Well I dissagree. I think it made sense. She was always a dictator in the making, reluctantly saying and doing what she had to do to get what she wants. And then when it was in her reach she grabbed it.
She didn't want to take power and then rule with a bunch of senators and commitees and negotiate between interest groups and sit in on meetings.
She wanted to rule with absolute power, and for that she needed to be feared. So the mask came off. The slaughter of the city was nessecary, not only to rule out any hope of a challenge, and to make it clear that she was the sole power, but also because she wanted to be a deity and the people of Kings Landing were never going to adore her. This was a convenient way to make room for the hordes of immigrants she was going to import to worship her.
And "she wanted to do good". No, I don't think so. She "freed" the slaves had them do her bidding. This is like freeing the slaves in America and then putting them to work picking cotton under even harsher disiplin.

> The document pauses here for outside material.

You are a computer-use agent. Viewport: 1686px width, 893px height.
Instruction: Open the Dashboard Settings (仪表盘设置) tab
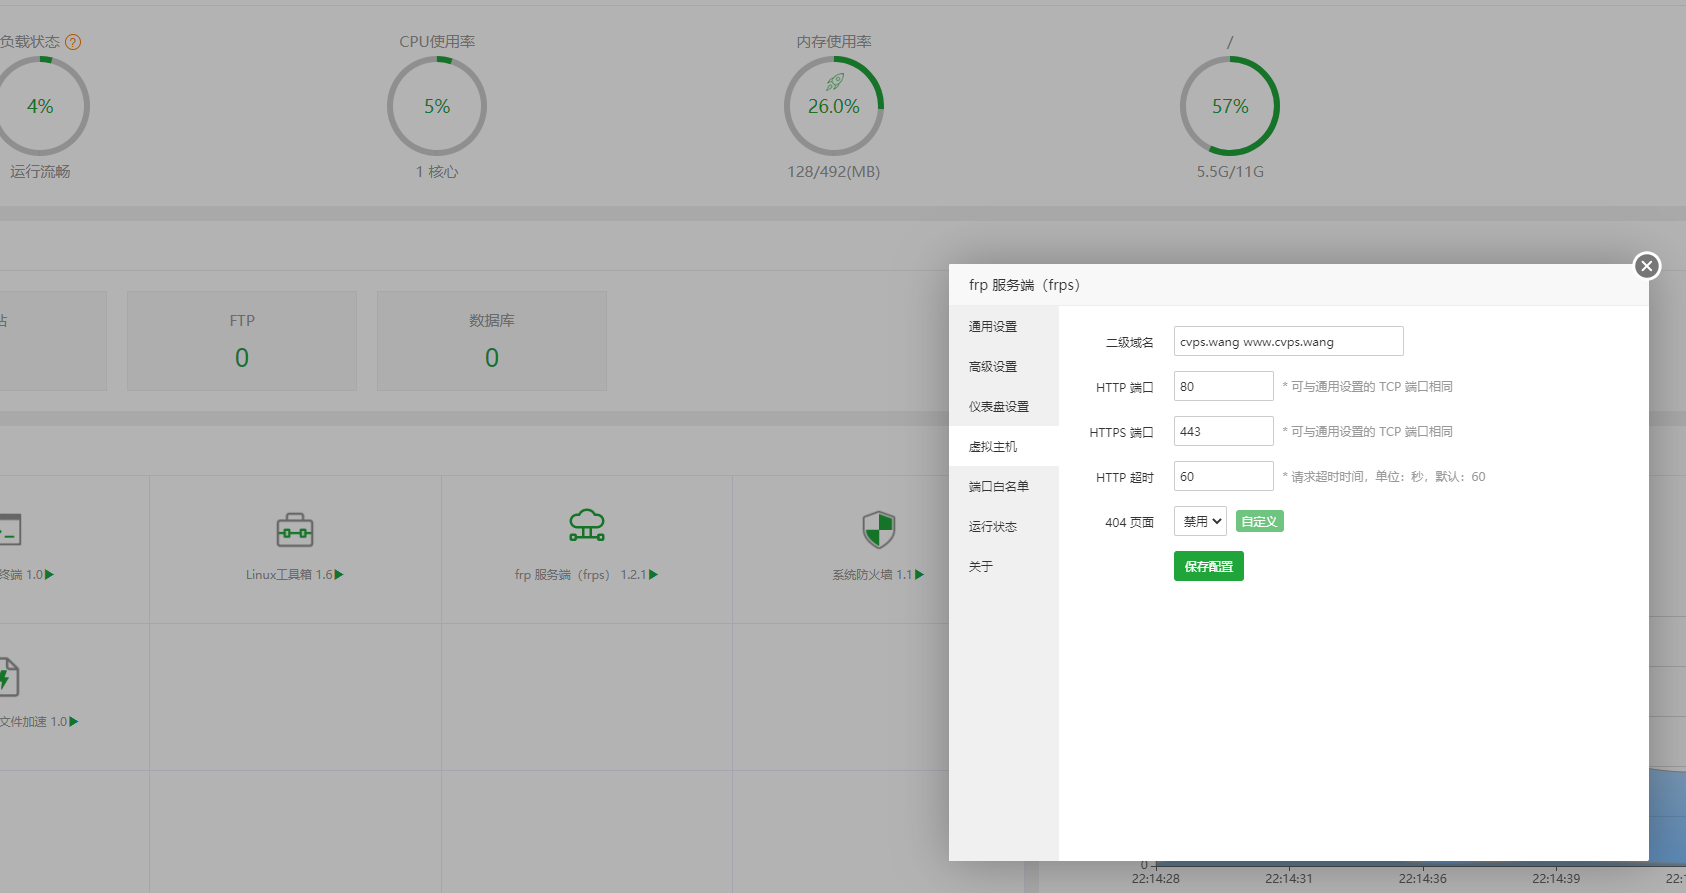pyautogui.click(x=998, y=407)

If she was good she wouldn't have ruthlessly destroyed entire societies to fix a wrong. This is classic SJW stuff - there's a thing we don't like, therefore we must burn it all to the ground. She wouldn't have crusified an entire people if she wasn't a monster. She wouldn't fail to show mercy. She wouldn't take rightous pleasure in the suffering of others.
And yes I did like the ending mostly because it ruined a massive global feminist wank session, but I also think it's a completely an ok plot twist, with a lot of foreshadowing. Maybe I wasn't much surprised because I already saw her as a feminist icon SJW, and thus always assumed that behind the mask lived a hateful and wretched creature filled with ruthless rightousness and genocidal intent. More pleasently surprised that the showrunners had the balls to portray SJWs as they truly are.
Now everything that had to do with the ice zombies on the other hand, and Arya's pretty much entire story (which had so much potential until she developed superpowers and became a wizard), the Bran "journey", all that really makes no sense and is just absolute garbage they came up with on the spot.
In what way? I don't remember much of him. His story atch was so excrutiatingly boring that I was half zoned out during most of it.
Eh... I don't regard that as a bad thing. Interest groups are a grave evil, and they would not exist in a medieval world to begin with. Interests would exist, but they are the grandees and magnates.
No ruler will survive if he is not feared. It is a lesson as old as Machiavelli. Robert Baratheon said so himself. It is not out of love for the ruler that they behave themselves, but for fear of consequences when they do not. When Daenerys attempted to be loved, then bad things happened.
That was not clear to me.
The mere fact that they were free meant that they were also free to refuse to do her bidding. They followed her voluntarily, which is what freedom is.
This part is true. One of the bad legacies of the French Revolution.
Yes, it was extremely boring. But he made sure to destroy Daenerys' state of mind by telling Jon of his true identity at the most inopportune moment, probably knowing what would happen as a result and that he would become king.